Abi came over for dinner last night and we talked about a lot of stuff while stuffing our faces with curry (tamarind chick peas and sag paneer with tofu).
One of the topics that came up was bitches (this was in reference to no one in particular). Occasionally I will meet a person who is a self-proclaimed bitch. Often they will have a small following of people who have a slavish need to be publicly humiliated, calling said friend "great" and "honest" or "outrageous".
And I do not have beef with people speaking their minds or taking pride in being rough around the edges. But when I see these people get rewarded for being difficult, it sticks in the proverbial craw (though I have no idea what a craw is). As though those of us with "gentler" manners are somehow lacking edge. As though there is no art to keeping your mouth shut.

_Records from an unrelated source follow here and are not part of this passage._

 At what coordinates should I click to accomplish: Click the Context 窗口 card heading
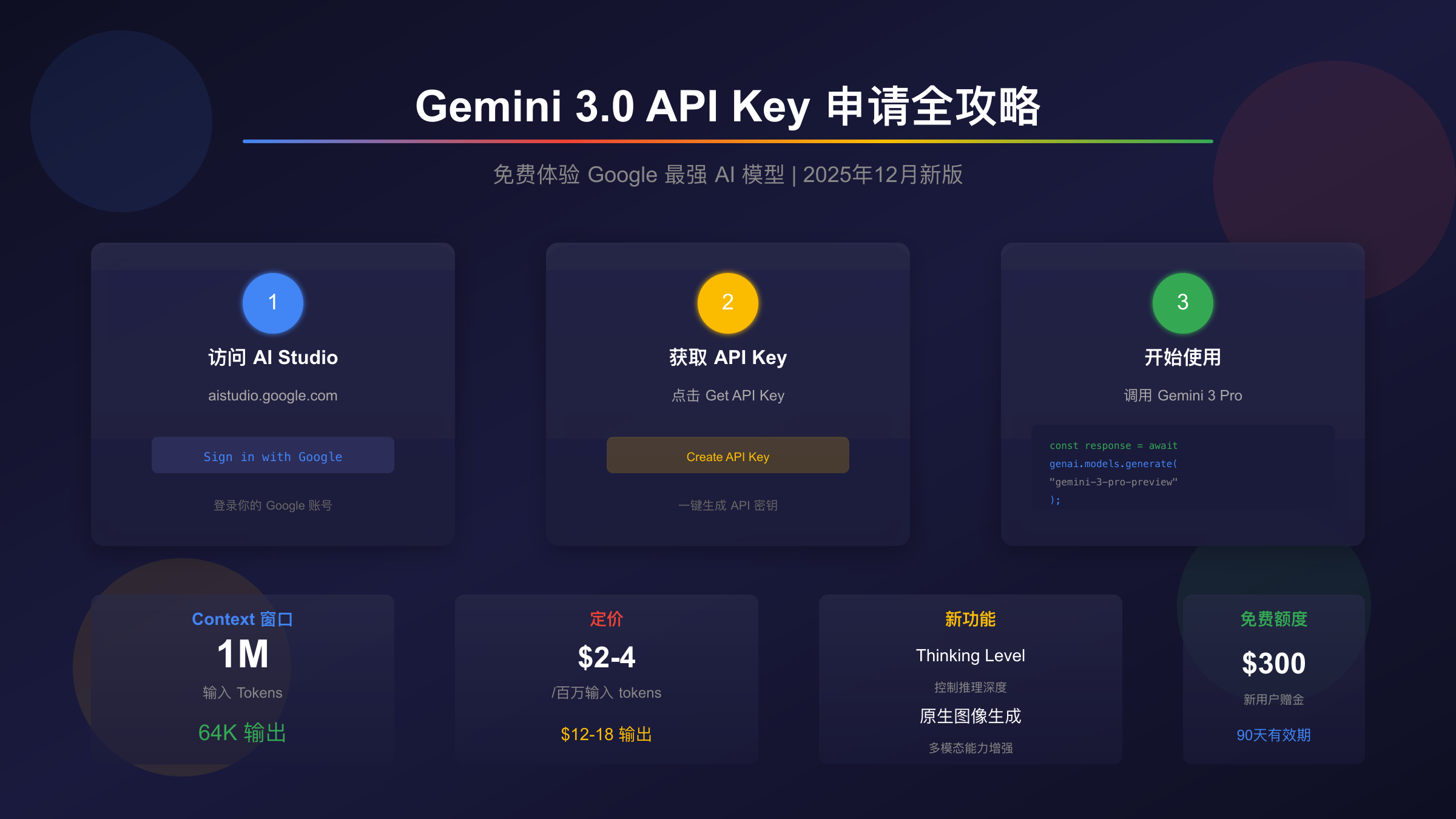(x=243, y=619)
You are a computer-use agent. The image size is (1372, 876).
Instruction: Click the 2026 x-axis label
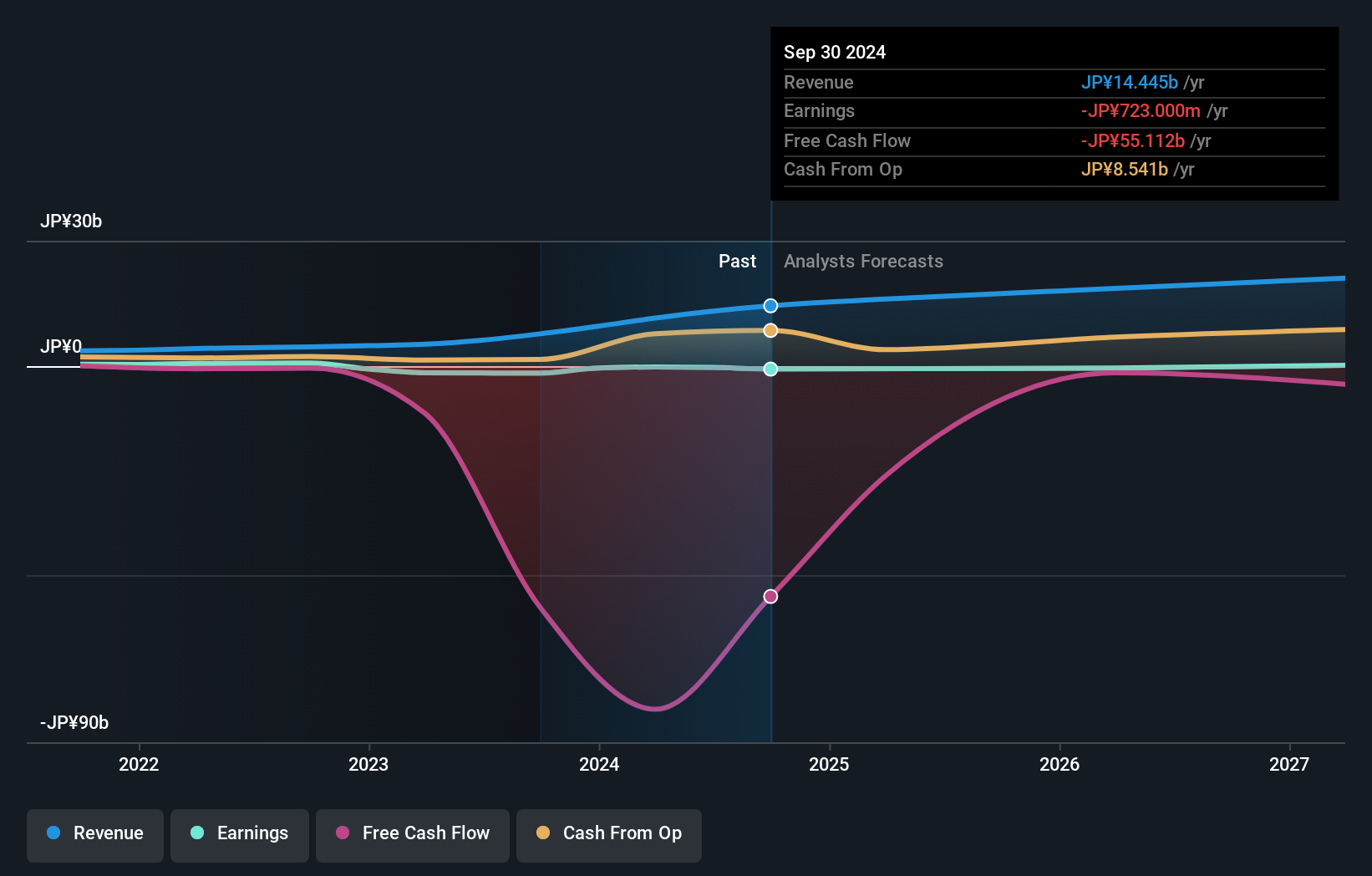(1059, 764)
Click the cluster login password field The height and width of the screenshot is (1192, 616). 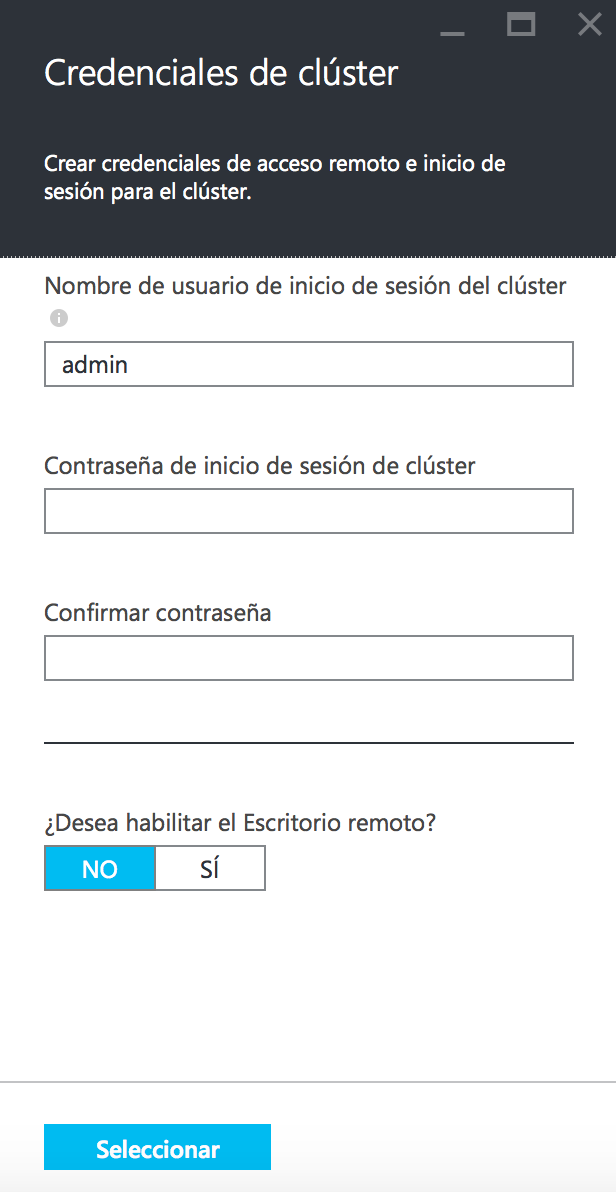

I try really hard to restrain my urge to be a difficult cranky bitch (with varying degrees of success). Sometimes, a really funny, astute (cuz I am a clever bitch) insult forms in my head and I just swallow it cuz it suddenly occurs to me how much it will offend. (Then I feel all proud of myself from saving you from my barbed wit. Cuz sometimes I am a heroic bitch). So call it a style, call it a preference, call it a fear of confrontation. Or maybe it is just a bit more effort. We are all bitches under the skin. Some of us just try and keep our claws in.